Since his youth, Matt has always been in investing. When he was in college, he worked on the floor of the Board of Trade, headquartered in Chicago, as a runner, taking orders and picks in the futures markets, which he feels was a pretty neat way to get started in the financial services space. He then spent a long time at Morningstar, an iconic Chicago company. Later he took an offer from Fi360. In 2017, Fi360 made it onto the Investment Analytics Tools list compiled by T3, industry’s most reputable source for market insights.

Thoughts on major trends

Matt highlights the following trends:

  • On the industry level, the assets overall that are invested continue to rise. But at the same time, the absolute number of firms and advisors is actually shrinking. When you look at the impact of regulation and the cost of doing business, we are seeing fewer firms and advisors, but a larger pile of assets that are available for advisors to help investors with.

On a side note, another interesting thing is that broker dealers and advisors have never been under more scrutiny. With the Department of Labor introducing the Fiduciary Rule and redefining retirement, not only is there the traditional 401(k) or defined contribution (DC) plan, but also individual investors that are rolling money out of those plans into IRAs. That means that there is high legal and regulatory pressure in the space.

  • The second trend is growth, not only in the amount of absolute assets, but also the demographics. Certainly in the United States you’ve got an aging population combined with DB (defined benefit) plans becoming rarer. More of the burden is put on individuals to make sure that they can retire in the way that they want. This puts more pressure on the individual and they have more assets at their disposal.
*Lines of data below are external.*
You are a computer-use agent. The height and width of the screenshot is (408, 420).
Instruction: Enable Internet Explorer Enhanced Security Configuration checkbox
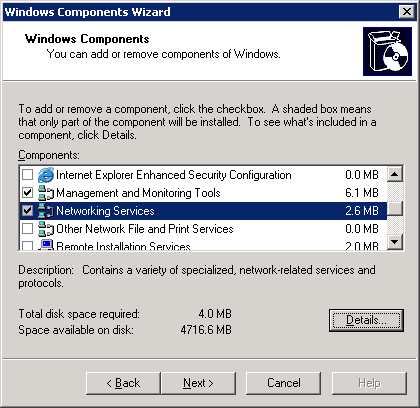27,174
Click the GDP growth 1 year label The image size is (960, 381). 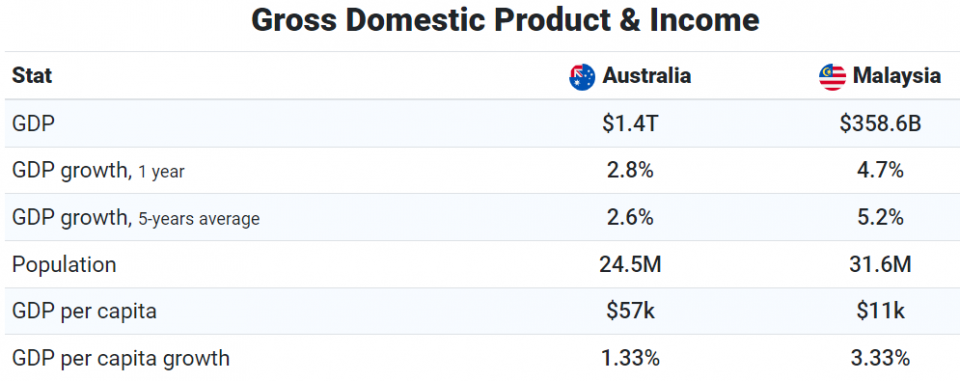click(98, 171)
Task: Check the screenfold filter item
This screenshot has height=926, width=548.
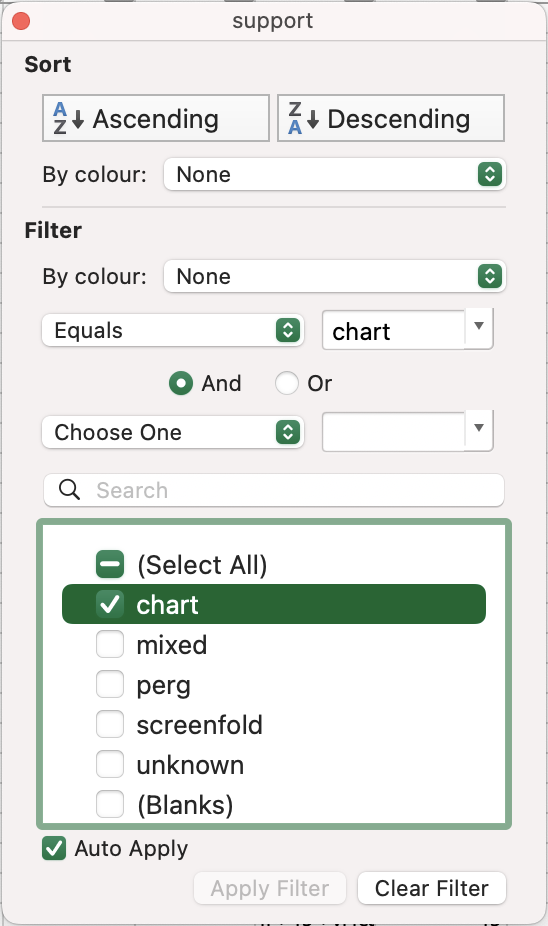Action: [110, 724]
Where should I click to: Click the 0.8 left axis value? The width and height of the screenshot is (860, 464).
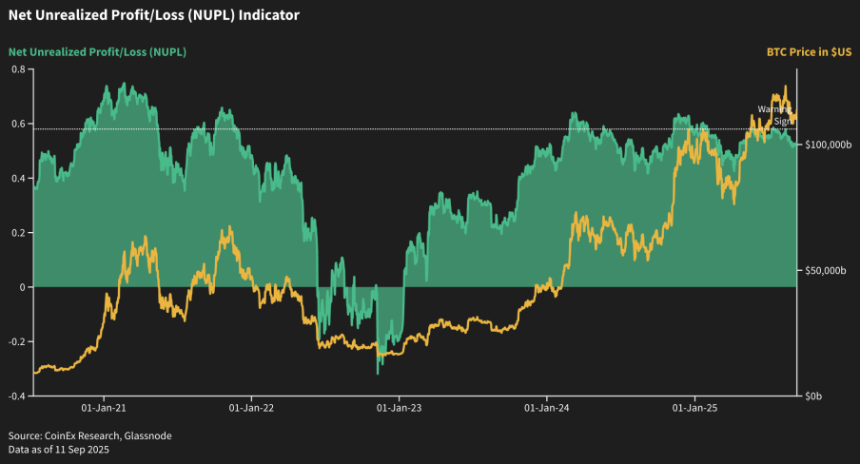(x=18, y=69)
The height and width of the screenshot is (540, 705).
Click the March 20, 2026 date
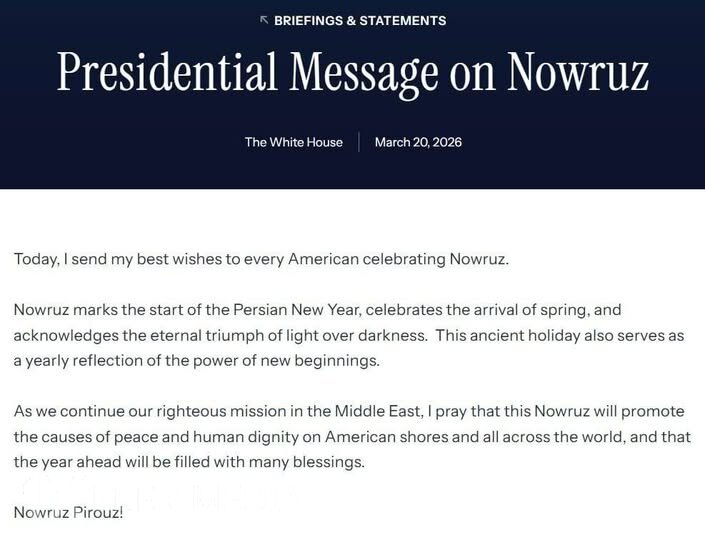418,142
Back in the day, when there were only DB plans, the companies were in charge of investing. Today, even in the 401(k) space, the participant has choices to make. The growth in terms of the number of investors who are responsible for their own outcomes and the amount of money in question is significant.

  • Third, a macro trend is the emerging importance of the advisor. There’s never been more need to provide guidance to the end investor than there is today. Not only do people have responsibility for taking control of their retirement savings, but we have more and more of a mobile workforce, meaning that people don’t work for one company for their entire life.
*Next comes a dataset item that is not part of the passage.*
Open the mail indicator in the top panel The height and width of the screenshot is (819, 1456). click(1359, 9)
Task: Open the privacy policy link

As people move, they end up with smaller amounts in their 401(k) plans that they need to do something with. At the end of the day, one of the key determinants of how successful people are in attaining the outcome they want is working with a professional advisor, whether that’s a person or more of a robo-advisor.

  • The fourth trend again goes back to the fact that individuals are responsible for their own outcome; there’s definitely a greater degree of specialization within the advisor and asset-management space. Advisors have the ability to relate to customers and to add value in either a financial planning way, an investment selection way or an overall portfolio way. Thus, advisors are being asked to do more holistic planning than just selling products out to clients.
“Advisors, in order to be successful, have to be able to stand out and clearly articulate their value proposition when it comes to attracting high net worth investors.”

Industry shift

Think of the mobile workforce, those who are not completely committed, like they used to be, to employers for long periods of time. As they leave those firms, they’re in essence taking with them smaller amounts of retirement savings from several different employers.

They have two choices: a human advisor or a robo-advisor. The challenge or the opportunity is in figuring out how these best complement each other, because the challenges in life for somebody who’s 22, who has just graduated from college and doesn’t have any investable assets and most likely a lot of student debt, are a lot different compared to for somebody who’s in their 60s and thinking about retirement very close in time.

“[For older people,] trying to figure out how they’re going to not outlive their money is a much different situation than somebody with no or low assets but a lot of potential to earn money.”

The challenge in the industry is figuring out, first, for that person right out of school how he or she can be better served by a robo-advisor over a longer term. That person doesn’t have a lot of assets, so a human advisor is not that interested in working with them at that time. However, the advisor should be able to use technology to attract that individual to their firm. As that person grows and as life happens to them, they have children or get married, or buy a house or begin accumulating some wealth, the advisor can help them build a comprehensive financial plan.

Furthermore, the impact of technology is huge. For example, millennials don’t want to make phone calls, but they would rather do everything through their phone.

“At some point there has to be some convergence and really a place for human advisors and digital advisors.”

Benefits of big data analytics and artificial intelligence (AI)

If we went back three years, when the robo space was really exploding, there were probably between 40 and 60 different robo-platforms. Fast-forward to today, and there’s a couple of big firms that have been successful in going to investors but remaining private (e.g., Wealthfront and maybe Betterment). But there are other robos as well, or firms like Vanguard and Schwab that have launched their own robos.